Sono passati più di dieci anni dalla pubblicazione del saggio di Umberto Eco “Cinque scritti morali” in cui si approfondisce la differenza tra circoscritti episodi di emigrazione, cioè di singoli o gruppi isolati di persone che si trasferiscono cercando di integrarsi nel paese di destinazione (si pensi ad esempio agli italiani nelle Americhe), rispetto al fenomeno epocale e planetario delle migrazioni di intere etnie o popoli da un paese ad un altro, il cui arrivo è così perentorio e permanente che non solo tendono ad integrarsi ma creano nuove culture, nuovi costumi a cui si adattano gli originali nativi del territorio. Le immigrazioni per quanto possibile possono essere governate e gestite. Le migrazioni invece, violente o pacifiche, scrive Eco, sono come i fenomeni naturali. Avvengono e nessuno le può controllare. E conclude: Se vi piace, sarà così; e se non vi piace, sarà così lo stesso.

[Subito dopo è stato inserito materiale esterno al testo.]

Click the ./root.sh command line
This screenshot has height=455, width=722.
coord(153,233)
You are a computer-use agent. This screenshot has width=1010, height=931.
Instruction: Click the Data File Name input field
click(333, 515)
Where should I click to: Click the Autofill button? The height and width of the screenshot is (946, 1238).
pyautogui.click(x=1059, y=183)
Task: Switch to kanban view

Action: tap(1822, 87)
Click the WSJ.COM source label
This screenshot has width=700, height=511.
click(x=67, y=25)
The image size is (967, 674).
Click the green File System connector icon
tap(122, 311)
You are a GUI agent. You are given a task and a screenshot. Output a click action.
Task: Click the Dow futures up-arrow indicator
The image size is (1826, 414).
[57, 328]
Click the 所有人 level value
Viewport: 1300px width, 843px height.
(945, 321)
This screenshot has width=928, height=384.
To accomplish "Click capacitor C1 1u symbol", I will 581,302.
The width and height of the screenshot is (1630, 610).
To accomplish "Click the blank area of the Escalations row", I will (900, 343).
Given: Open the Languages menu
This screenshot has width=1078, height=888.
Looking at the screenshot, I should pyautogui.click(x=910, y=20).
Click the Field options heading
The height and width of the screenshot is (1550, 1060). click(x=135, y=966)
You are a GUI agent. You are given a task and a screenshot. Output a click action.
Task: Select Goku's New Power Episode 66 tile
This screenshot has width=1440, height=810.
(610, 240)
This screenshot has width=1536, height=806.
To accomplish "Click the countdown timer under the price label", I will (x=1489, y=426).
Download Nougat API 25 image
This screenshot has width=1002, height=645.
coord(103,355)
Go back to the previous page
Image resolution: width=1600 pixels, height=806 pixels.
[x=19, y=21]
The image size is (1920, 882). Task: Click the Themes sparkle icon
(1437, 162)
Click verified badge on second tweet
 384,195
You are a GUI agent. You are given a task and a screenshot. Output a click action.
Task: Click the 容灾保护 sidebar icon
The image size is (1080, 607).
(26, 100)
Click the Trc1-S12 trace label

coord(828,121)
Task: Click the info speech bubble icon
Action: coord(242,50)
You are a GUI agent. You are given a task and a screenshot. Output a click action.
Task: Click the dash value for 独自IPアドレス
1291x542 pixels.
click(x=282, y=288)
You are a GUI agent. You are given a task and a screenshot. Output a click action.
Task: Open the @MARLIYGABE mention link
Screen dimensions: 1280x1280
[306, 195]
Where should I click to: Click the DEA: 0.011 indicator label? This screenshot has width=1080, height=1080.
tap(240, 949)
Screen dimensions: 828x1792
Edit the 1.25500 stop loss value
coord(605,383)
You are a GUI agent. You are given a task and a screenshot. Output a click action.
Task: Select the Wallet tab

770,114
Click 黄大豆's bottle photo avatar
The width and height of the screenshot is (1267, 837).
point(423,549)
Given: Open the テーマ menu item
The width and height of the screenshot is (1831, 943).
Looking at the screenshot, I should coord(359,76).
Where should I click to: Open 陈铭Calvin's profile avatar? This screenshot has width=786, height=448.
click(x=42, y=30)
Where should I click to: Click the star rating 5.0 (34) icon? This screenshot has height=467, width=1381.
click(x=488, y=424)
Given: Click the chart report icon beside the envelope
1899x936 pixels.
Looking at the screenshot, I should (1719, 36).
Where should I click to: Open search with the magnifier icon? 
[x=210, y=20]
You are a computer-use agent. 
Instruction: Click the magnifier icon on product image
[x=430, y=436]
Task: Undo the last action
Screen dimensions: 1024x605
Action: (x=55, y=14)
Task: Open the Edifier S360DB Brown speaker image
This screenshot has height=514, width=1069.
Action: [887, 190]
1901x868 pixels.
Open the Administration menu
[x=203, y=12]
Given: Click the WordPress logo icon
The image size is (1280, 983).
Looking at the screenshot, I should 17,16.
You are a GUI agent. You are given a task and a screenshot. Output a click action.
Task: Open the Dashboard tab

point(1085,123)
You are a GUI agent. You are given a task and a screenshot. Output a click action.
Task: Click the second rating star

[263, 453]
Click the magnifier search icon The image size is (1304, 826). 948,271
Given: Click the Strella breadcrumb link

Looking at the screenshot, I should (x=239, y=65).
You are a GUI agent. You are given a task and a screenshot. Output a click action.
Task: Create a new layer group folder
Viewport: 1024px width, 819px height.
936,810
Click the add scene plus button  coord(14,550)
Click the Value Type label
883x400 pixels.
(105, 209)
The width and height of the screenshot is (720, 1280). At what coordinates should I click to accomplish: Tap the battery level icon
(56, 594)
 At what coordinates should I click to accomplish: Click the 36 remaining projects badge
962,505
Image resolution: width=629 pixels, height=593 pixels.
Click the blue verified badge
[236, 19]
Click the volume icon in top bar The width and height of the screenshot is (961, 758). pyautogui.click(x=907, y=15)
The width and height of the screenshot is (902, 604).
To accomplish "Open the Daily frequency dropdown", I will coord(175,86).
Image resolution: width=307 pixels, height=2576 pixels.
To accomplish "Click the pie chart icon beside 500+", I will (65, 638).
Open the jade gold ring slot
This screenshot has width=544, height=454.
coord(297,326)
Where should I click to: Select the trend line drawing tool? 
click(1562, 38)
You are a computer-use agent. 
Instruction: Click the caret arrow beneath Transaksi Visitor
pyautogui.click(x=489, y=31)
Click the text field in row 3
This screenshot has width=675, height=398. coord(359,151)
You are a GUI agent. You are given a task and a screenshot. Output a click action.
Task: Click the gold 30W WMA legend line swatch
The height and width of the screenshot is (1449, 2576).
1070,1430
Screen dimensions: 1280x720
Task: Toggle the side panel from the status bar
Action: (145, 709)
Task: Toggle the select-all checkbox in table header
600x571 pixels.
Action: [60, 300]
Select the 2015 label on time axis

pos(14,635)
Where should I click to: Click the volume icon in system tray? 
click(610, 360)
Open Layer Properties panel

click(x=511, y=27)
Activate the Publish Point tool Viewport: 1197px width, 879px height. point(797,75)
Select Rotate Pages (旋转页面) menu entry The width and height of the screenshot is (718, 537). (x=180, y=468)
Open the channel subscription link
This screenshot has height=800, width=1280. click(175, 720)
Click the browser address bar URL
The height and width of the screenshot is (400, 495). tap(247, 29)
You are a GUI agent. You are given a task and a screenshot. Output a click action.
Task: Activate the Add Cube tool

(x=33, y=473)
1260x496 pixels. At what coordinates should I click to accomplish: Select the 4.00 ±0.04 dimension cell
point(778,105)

Appare evidente che non si possono costruire ghetti o zone off-limits ovunque quando sono già sotto i nostri occhi grandi città cosmopolite con un vasto e articolato meticciato, metropoli di milioni di abitanti, multietniche e plurilinguistiche, risultato di un interminabile e proficuo incrocio di razze e di composita umanità. Non si può sfuggire ai flussi migratori se non per bieco provincialismo (più che nazionalismo) ed è inutile oltre che immorale opporsi al processo di assimilazione continuo imposto dalla modernità senza cadere ostaggi dell’odio e dell’intolleranza. In realtà come diceva Baumann “ci troviamo in una situazione che ci impone di sviluppare la capacità di convivere quotidianamente con la differenza, con ogni probabilità, per sempre”.
Per vie traverse e imperscrutabili i processi migratori hanno segnato nel corso di secoli la costruzione dell’Occidente, di quello che oggi noi siamo; non si sono potuti fermare le invasioni barbariche, l’esodo dei profughi troiani verso le nostre coste, la discesa massiccia dei normanni in Puglia. Senza migrazioni Taranto non sarebbe mai sorta, dai profughi troiani è nata Roma e dai Normanni si fece avanti Federico II. Non sembra poco.